(WORKING DATA)

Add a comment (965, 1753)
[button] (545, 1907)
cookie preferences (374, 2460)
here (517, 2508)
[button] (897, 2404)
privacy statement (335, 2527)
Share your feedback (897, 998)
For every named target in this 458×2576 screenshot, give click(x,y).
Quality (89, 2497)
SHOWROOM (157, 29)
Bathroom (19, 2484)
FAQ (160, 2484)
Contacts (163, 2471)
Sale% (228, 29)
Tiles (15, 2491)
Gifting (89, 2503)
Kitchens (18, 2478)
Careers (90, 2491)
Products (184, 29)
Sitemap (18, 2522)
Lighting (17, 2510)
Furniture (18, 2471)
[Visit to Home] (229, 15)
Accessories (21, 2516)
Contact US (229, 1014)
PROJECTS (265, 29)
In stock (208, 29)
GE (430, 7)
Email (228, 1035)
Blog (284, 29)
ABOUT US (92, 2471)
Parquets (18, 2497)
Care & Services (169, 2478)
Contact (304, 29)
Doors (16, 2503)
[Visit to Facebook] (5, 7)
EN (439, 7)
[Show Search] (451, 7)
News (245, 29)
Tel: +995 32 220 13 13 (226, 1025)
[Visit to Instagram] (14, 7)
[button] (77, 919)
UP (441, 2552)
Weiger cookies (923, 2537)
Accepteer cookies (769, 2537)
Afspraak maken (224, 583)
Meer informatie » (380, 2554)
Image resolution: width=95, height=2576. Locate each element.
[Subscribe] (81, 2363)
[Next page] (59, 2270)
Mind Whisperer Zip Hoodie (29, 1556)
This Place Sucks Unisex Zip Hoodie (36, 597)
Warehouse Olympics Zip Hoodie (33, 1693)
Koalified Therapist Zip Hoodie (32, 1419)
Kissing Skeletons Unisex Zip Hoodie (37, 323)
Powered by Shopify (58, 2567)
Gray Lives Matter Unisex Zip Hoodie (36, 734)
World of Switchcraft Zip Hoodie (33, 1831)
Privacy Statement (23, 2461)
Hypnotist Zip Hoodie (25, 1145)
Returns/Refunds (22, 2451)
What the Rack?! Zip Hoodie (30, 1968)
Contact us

(End WORKING DATA)

» **ACTIVITY**:
Your task is to set down all of the entries exactly as they appear.

» **EXPECTED ANSWER**:
Add a comment (965, 1753)
[button] (545, 1907)
cookie preferences (374, 2460)
here (517, 2508)
[button] (897, 2404)
privacy statement (335, 2527)
Share your feedback (897, 998)
For every named target in this 458×2576 screenshot, give click(x,y).
Quality (89, 2497)
SHOWROOM (157, 29)
Bathroom (19, 2484)
FAQ (160, 2484)
Contacts (163, 2471)
Sale% (228, 29)
Tiles (15, 2491)
Gifting (89, 2503)
Kitchens (18, 2478)
Careers (90, 2491)
Products (184, 29)
Sitemap (18, 2522)
Lighting (17, 2510)
Furniture (18, 2471)
[Visit to Home] (229, 15)
Accessories (21, 2516)
Contact US (229, 1014)
PROJECTS (265, 29)
In stock (208, 29)
GE (430, 7)
Email (228, 1035)
Blog (284, 29)
ABOUT US (92, 2471)
Parquets (18, 2497)
Care & Services (169, 2478)
Contact (304, 29)
Doors (16, 2503)
[Visit to Facebook] (5, 7)
EN (439, 7)
[Show Search] (451, 7)
News (245, 29)
Tel: +995 32 220 13 13 (226, 1025)
[Visit to Instagram] (14, 7)
[button] (77, 919)
UP (441, 2552)
Weiger cookies (923, 2537)
Accepteer cookies (769, 2537)
Afspraak maken (224, 583)
Meer informatie » (380, 2554)
Image resolution: width=95, height=2576. Locate each element.
[Subscribe] (81, 2363)
[Next page] (59, 2270)
Mind Whisperer Zip Hoodie (29, 1556)
This Place Sucks Unisex Zip Hoodie (36, 597)
Warehouse Olympics Zip Hoodie (33, 1693)
Koalified Therapist Zip Hoodie (32, 1419)
Kissing Skeletons Unisex Zip Hoodie (37, 323)
Powered by Shopify (58, 2567)
Gray Lives Matter Unisex Zip Hoodie (36, 734)
World of Switchcraft Zip Hoodie (33, 1831)
Privacy Statement (23, 2461)
Hypnotist Zip Hoodie (25, 1145)
Returns/Refunds (22, 2451)
What the Rack?! Zip Hoodie (30, 1968)
Contact us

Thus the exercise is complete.